Sevginin gücü

Yazılarımızda sıklıkla insanı eğitmenin zorluklarına işaret ediyoruz. Bilgi kaynaklarının çoğalması, okulda ve evde kontrolün kaybolması bireylerin eğitilebilme olanaklarını her geçen gün daha fazla güçleştiriyor.

Yazılarımızda sıklıkla insanı eğitmenin zorluklarına işaret ediyoruz. Bilgi kaynaklarının çoğalması, okulda ve evde kontrolün kaybolması bireylerin eğitilebilme olanaklarını her geçen gün daha fazla güçleştiriyor. Yanlış davranışlar, yasaklar, günahlar insanları daha çok cezbediyor. Hal böyle olunca da eğitim bilimciler insanları eğitmenin farklı yollarını bulmak için kafa yoruyor, etkili eğitim ve öğretim yöntemleri üzerinde yoğun çalışmalar yapıyor.

Mesleğe ilk başladığımız yıllarda bizden kıdemli hocalarımız "dayak cennetten çıkmadır", "okul hayatı asker ocağı gibidir" gibi katı, baskıcı ve şiddete meyledici tavsiyelerde bulunurlardı. Bu ve benzeri otoriter bakış açıları zaman içinde demokratik yaklaşımların yaygınlaşmasıyla her ne kadar etkisini kaybetse de ne yazık ki okullarımızda bazı öğretmenlerimizin katı yaklaşımlarının devam ettiğini görmekteyiz.

Oysa hayatın temel felsefesi nedir, ne olmalıdır bunu düşünmek, bunu içselleştirmek gerekmez mi?

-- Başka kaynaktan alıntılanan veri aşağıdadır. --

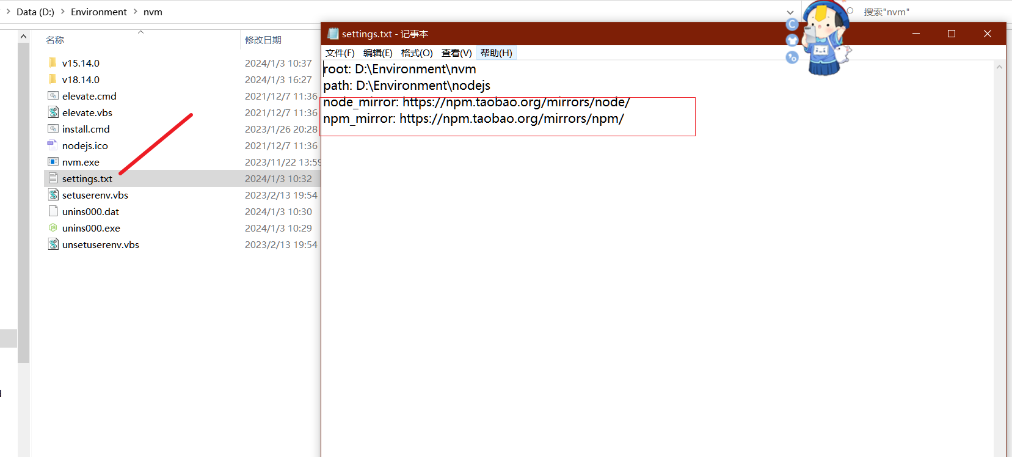1012x457 pixels.
Task: Select the settings.txt file icon
Action: (53, 178)
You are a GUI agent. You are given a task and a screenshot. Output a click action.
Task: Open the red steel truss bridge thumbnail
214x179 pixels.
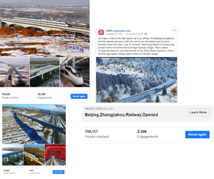point(55,155)
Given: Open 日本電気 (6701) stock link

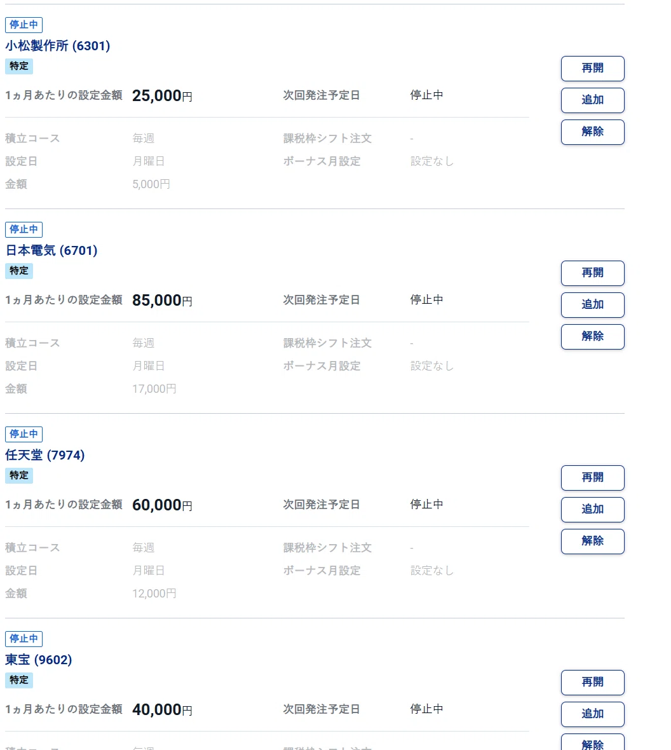Looking at the screenshot, I should click(x=51, y=250).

Çevresine baktığında daima eksikleri, kusurları, çirkinlikleri, kötülükleri gören, kötümserlik gözlüğüyle olaylara yaklaşan insan hayatın temel felsefesinden uzak olan insandır. Dünyayı, uçsuz bucaksız kâinatı yaratan sanatkâr hiç şüphesiz sonsuz bir sevgi kaynağıdır. Çevresindeki güzellikleri, olağanüstü dengeyi ve muhteşem sanat eserlerini göremeyen insan "basiret" dediğimiz kalp gözü kapalı olan insandır. Öyle ya insan gözleriyle bakar kalbiyle görür. Özünü kaybeden insan dümeni bozuk bir gemi gibidir. Doğru istikameti bir türlü bulamaz. Doğruyu yanlışı ayırt etmekte güçlük çeker.